- **EXTRACTED DATA**
*** Begin section ***

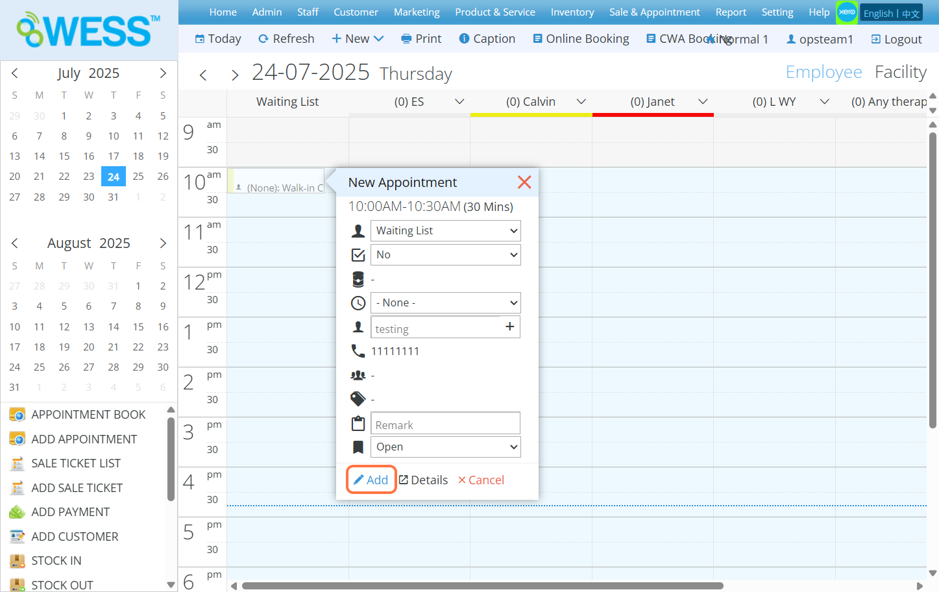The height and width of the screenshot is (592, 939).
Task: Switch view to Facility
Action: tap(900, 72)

*** End section ***
*** Begin section ***

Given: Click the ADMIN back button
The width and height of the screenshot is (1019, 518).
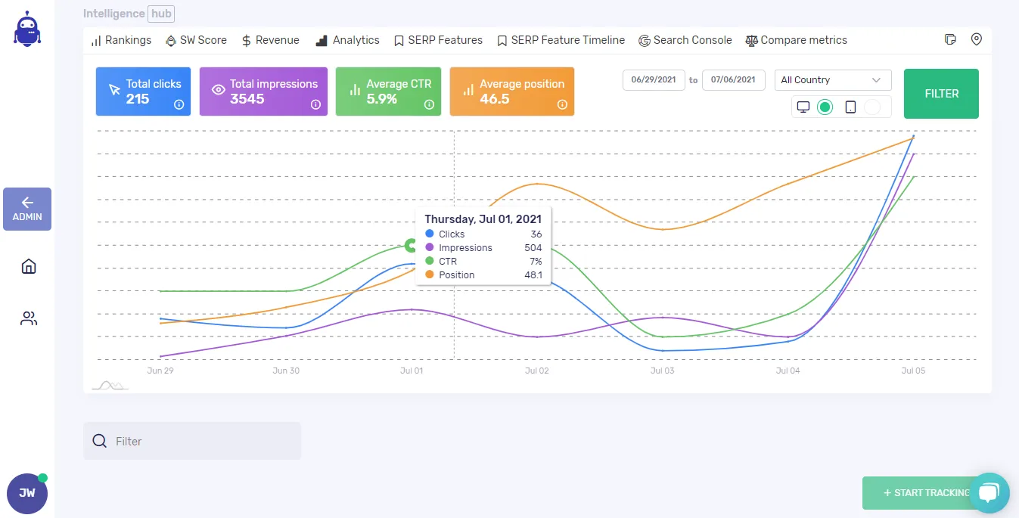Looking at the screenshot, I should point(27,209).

*** End section ***
*** Begin section ***

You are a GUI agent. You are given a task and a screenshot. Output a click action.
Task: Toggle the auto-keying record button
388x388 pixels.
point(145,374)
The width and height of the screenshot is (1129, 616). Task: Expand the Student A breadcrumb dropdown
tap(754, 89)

*** End section ***

- **WHAT TO PRODUCE**
Give, as a single number, the count of lines in the material above that contain the string "button".

- **RESULT OF THIS TASK**
2